A veteran of the festival circuit, director Jaime Rosales’ latest film, Wild Flowers (Girasoles Silvestres), is premiering in competition at San Sebastián.
The film is a portrait of a young single mother of two, played by Anna Castillo, who embarks on three successive relationships: with a volatile young man, her ex and an old schoolmate. It was produced by Fresdeval Films, A Contracorriente Films and Oberon in Spain and Luxbox in France. Film Factory Entertainment is handling the sales and A Contracorriente is distributing the film in Spain.
Rosales’ first feature The Hours Of The Day played in Directors’ Fortnight at Cannes and he returned with Dream And Silence, as well as with Solitary Fragments, Beautiful Youth and Petra in Un Certain Regard. In San Sebastián he previously won the Fipresci award with Bullet In The Head.
How does the title Wild Flowers relate to the content of the film?
In my other features, the titles are either to do with themes, like Solitary Fragments, or the plot, like Bullet In The Head. In this case, the title is more evocative and poetic, in the line of The Hours Of The Day.
The film is structured into three different chapters, each headlined with the name of the three men with whom the main character becomes involved. Yet this young woman, played by Anna Castillo, remains centre stage, knowing what she wants and, definitely, what she does not want.
She is a woman who is strong, whose priority are her children. She doesn’t victimise herself and never stops learning. This is the core of the film. I have always been fascinated with the idea that love, like everything else in life, is a learning process. A process in which one can make mistakes. If you do, knowing how to change course is a sign of maturity and intelligence. Family and love life are extremely important in my films, in my life. I could not define myself without my family, the one I come from and the one I have started with my partner. My sense of self has to do with that.
The film starts with the two children playing on the beach, slipping out of the frame, like in life, when parents struggle to find the balance between giving them space and protecting them.
Yes, I do it again in the last scene. The way we shot the first scene also has to do with a formal transition from my previous film, Petra, which was shot like that. In fact, they are the only scenes in Wild Flowers shot with a steadycam. In most of the film, I kept the camera very close to the characters, watchful.
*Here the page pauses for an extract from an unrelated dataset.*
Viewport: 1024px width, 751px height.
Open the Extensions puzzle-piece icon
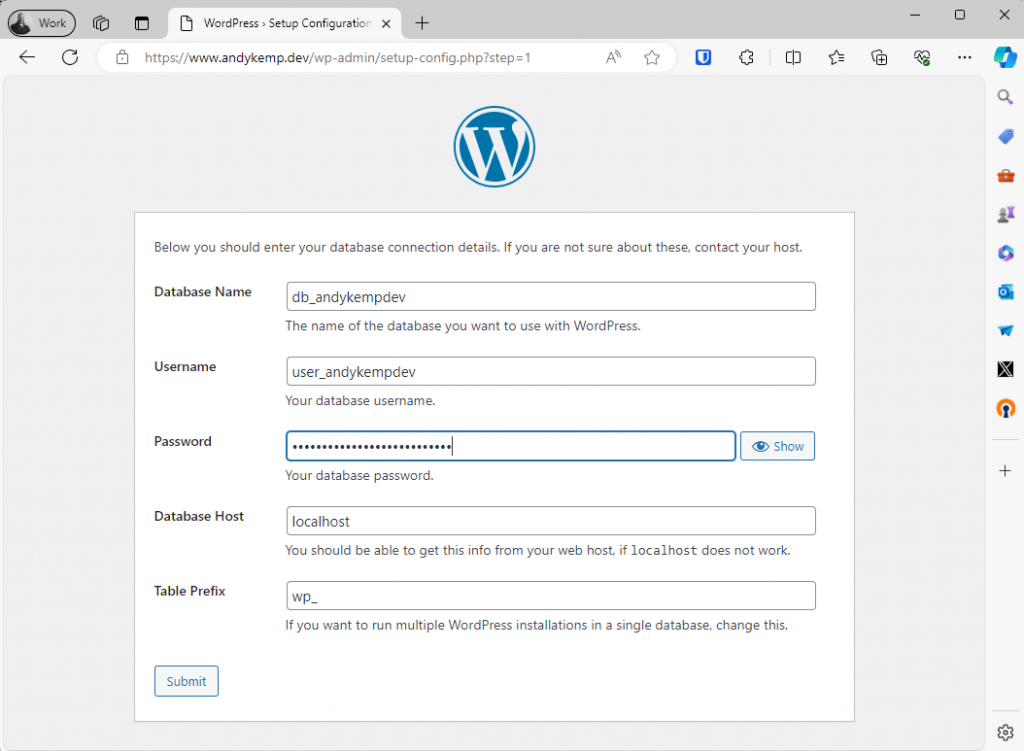pos(746,57)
I remember that in one of the interiors I wanted to leave the camera more distant, with characters transitioning from room to room and us watching from afar. But the DoP, Hélène Louvart, told me that it was too cold, that it belonged to another of my films, Solitary Fragments, and not this one. She was absolutely right. Characters are what matter here and we had to stick close to them.
The music is also very playful, with songs by Spanish artists like the one by the Andalusian rock band Triana at the beginning.
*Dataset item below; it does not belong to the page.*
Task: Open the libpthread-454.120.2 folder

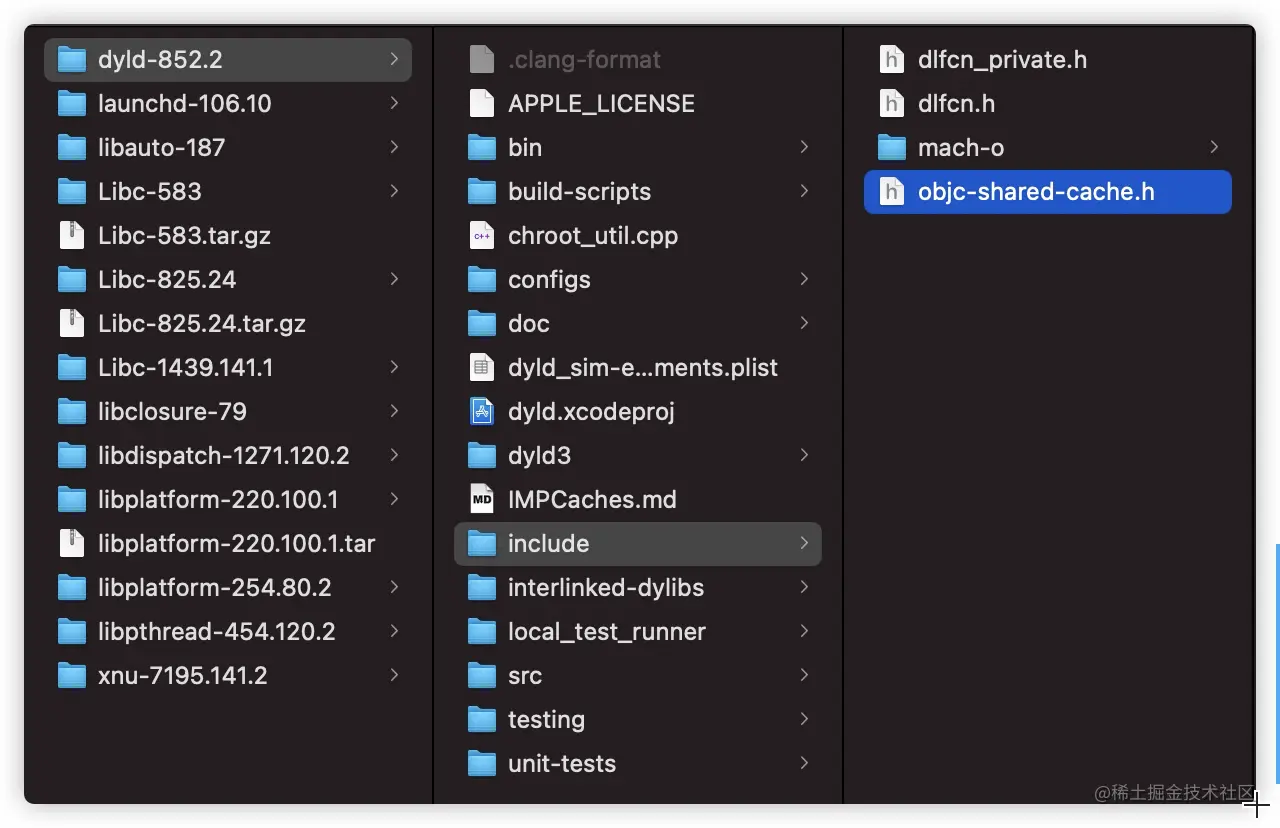Action: (216, 631)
At the beginning I thought of using an instrumental score, but I went for pre-existing songs, like Triana’s, that alter and modify the image.
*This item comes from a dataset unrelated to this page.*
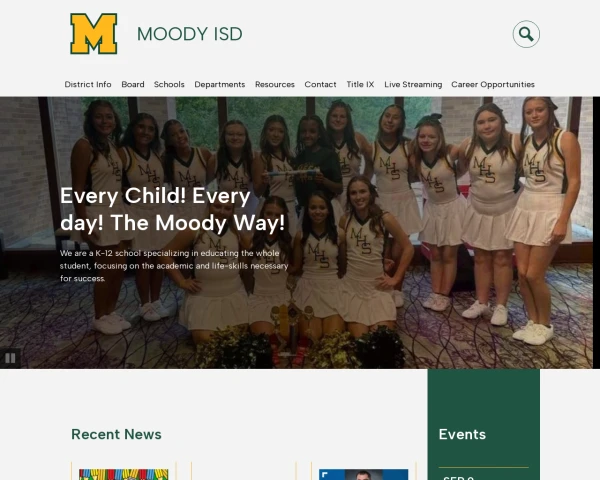Expand the Departments navigation menu
This screenshot has height=480, width=600.
[x=220, y=84]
You are back in San Sebastián for the first time since Petra was in the Perlak (Pearls) section in 2018. How easy or difficult has it become for established auteurs in Spain like yourself to produce your films in the last few years?
I notice a change for the better. Auteur cinema is booming. From my point of view auteur cinema always made more sense to me than making genre films like, say, a thriller. But there’s room for everybody. It’s good that there are also mainstream comedies that work in the box office.
On the production side, directors that are either my age or the younger ones, are getting more support, from the audience too, and this shows. Two of my colleagues at the festival this year: Fernando Franco [who is in competition with The Rite Of Spring] and Isaki Lakuesta [in official selection with the series Offworld and also in Pearls with One Year, One Night] and myself took part in a San Sebastian residency to foster new talent. This must have been about 15 years ago, so support has its long term effect too.